Their first order of business was to round up the usual suspects and put them through the ringer. Garundi gladly volunteered to do the dirty work. Over the course of the investigation, they detained a local musician, a small-time drug peddler, and a truck driver. While each of them was involved in the case in one way or another, none of them was actually responsible for Paul’s murder. And after our two cop protagonists finally got to the bottom of it, it was Garundi’s responsibility to release the suspects.
When he tells the musician Sakaar that he is free to go, he is met with howls of disbelief. Sakaar had been brutalized by Garundi not too long ago, denied of his rights, and locked up in jail despite being innocent. The camera slowly pans to the truck driver, and then the peddler, acknowledging just how easily the crime could have been pinned on any of them. And nobody would’ve questioned it. But then, Garundi does something that you never see in shows like this. With genuine regret, he apologises to Sakaar.
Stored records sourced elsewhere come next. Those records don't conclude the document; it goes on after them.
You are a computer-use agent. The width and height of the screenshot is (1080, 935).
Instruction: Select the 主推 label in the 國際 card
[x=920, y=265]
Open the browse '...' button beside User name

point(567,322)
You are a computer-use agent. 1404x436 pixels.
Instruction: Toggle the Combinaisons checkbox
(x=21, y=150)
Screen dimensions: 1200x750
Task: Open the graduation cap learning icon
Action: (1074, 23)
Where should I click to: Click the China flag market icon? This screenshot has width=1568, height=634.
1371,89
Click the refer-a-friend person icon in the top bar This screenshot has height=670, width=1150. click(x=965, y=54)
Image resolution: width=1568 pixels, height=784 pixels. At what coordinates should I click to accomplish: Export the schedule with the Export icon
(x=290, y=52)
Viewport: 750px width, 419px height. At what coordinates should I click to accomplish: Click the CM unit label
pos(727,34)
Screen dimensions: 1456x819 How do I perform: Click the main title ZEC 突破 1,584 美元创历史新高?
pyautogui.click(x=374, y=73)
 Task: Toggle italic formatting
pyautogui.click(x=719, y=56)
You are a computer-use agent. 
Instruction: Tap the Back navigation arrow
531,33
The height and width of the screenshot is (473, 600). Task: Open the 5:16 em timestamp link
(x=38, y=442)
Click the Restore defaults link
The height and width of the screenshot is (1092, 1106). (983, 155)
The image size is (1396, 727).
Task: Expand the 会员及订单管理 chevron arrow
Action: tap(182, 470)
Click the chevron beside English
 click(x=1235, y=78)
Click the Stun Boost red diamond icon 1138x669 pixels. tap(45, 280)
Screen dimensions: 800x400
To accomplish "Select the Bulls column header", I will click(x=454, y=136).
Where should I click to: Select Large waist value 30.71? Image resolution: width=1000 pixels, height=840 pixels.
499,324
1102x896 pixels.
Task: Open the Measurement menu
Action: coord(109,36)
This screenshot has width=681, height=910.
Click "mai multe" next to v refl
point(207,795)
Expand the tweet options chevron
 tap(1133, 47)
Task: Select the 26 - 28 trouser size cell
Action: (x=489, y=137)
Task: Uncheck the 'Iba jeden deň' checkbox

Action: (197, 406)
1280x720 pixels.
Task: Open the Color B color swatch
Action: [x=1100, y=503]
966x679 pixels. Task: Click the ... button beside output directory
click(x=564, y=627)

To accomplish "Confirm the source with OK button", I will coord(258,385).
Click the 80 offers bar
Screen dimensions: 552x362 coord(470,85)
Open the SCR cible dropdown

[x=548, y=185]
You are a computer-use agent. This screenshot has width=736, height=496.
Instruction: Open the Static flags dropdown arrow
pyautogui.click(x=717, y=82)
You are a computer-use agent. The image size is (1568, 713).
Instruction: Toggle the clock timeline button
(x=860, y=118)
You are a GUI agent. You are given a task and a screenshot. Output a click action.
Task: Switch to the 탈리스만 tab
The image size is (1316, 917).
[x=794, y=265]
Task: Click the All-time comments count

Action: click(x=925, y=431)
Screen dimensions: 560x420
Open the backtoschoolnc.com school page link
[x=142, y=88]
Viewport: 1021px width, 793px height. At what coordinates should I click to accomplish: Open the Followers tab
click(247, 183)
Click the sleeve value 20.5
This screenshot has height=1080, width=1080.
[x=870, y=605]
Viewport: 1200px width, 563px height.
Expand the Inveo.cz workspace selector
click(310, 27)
“Sorry yaar,” he says, as director Randeep Jha allows the scene to breathe and let the emotion at its core be felt. Sobti’s silent performance speaks volumes. Not only does he feel remorse for his careless actions, it is almost as if he is watching an alternate life flash before his eyes, a life in which he was the junkie, thrown in the pen for no fault of his own, pleading for dignity. Garundi could’ve jumped ship like so many others in Punjab, and started a new life overseas. But for a variety of reasons, he was forced to stay behind. A lot of what he does in the show, which elegantly examines the mass exodus of youth from a state devastated by drugs, stems from this frustration. How often do we see ‘issue-based’ Indian films sacrificing their characters at the altar of politics, or allowing the issue itself to become the primary theme? But Kohrra doesn’t do this. In this age of ‘copaganda’ entertainment, it dares to ask the difficult questions; questions that aren’t only limited to the reality of Punjab, but are emblematic of India as a whole. And it does this via its characters; we see the world through their eyes and experiences, and not the other way around.
“Don’t go after respectable folks, blame it all on the junkies,” Singh says disgustedly in that ‘mitti pao’ scene, before advising Garundi to not make the same mistakes that he did in his life. “In your career, you will only get three-four chances, don’t miss them,” he says. It’s one of the few moments in which the otherwise reserved Singh verbally acknowledges his mental state. Normally, the filmmakers rely almost entirely on Vicky’s grizzled face to do the talking. They aren’t afraid of lingering close-ups and long moments of silence. And the actor, who was so magnificent in Meel Patthar, brings that same haunted hopelessness to Singh here.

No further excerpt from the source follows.